La Lega continua così a cavalcare la spinta mediatica sulla vicenda, nel tentativo di accelerare una risposta politica o un intervento straordinario. Ciò, nonostante i rigidi paletti costituzionali ribaditi dal Quirinale sulla titolarità esclusiva del Capo dello Stato per i provvedimenti di clemenza.

Parla il difensore: “Ha 72 anni, dobbiamo verificare le sue condizioni”

Quella di oggi è una giornata cruciale anche sul fronte prettamente legale. Tra pochi minuti dopo l’ingresso della delegazione politica, l’arrivo a Bollate anche per l’avvocato Stefano Marcolini, difensore storico del commerciante piemontese.

“Sto andando ora a Bollate da Mario. Alle 12:00 ho il colloquio con lui in carcere, nella camera degli avvocati. Tra i doveri del difensore c’è innanzitutto quello di capire com’è andata la prima notte in cella.
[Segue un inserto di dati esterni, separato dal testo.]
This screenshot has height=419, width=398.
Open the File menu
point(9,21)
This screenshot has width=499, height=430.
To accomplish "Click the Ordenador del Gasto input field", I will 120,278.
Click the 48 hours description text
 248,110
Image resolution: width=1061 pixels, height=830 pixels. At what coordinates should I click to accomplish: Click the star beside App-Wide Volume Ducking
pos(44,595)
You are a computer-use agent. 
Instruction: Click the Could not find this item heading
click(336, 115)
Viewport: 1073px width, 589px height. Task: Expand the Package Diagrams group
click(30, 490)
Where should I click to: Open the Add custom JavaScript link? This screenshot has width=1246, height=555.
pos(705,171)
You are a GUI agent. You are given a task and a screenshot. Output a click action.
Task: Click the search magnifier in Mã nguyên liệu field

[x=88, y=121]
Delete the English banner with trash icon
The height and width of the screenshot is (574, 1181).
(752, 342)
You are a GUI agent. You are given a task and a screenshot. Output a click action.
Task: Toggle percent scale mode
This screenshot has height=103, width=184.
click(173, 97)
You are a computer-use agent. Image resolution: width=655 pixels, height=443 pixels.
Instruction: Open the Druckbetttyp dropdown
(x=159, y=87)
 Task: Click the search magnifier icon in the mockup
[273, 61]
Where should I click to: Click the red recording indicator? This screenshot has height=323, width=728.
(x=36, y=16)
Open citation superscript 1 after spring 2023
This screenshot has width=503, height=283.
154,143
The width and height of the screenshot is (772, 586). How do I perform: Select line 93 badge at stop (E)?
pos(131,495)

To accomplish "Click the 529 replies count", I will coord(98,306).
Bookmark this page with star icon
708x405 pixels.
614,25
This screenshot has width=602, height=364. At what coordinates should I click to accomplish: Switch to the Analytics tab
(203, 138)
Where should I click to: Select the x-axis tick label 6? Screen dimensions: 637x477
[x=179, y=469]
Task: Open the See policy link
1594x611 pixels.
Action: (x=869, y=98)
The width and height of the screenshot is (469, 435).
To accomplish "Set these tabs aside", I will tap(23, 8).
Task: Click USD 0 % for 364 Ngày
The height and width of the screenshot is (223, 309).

Mario ha 72 anni ed è una persona completamente incensurata”, ha dichiarato il legale all’agenzia Adnkronos poco prima del colloquio.

L’attenzione del pool difensivo è concentrata sulla tenuta psicofisica dell’anziano commerciante, catapultato improvvisamente nella realtà carceraria dopo tre gradi di giudizio vissuti in stato di libertà.

Parallelamente al pressing politico per la grazia, i legali stanno valutando il ricorso a istanze di detenzione alternativa o differimento della pena basate proprio sui requisiti dell’età e della salute.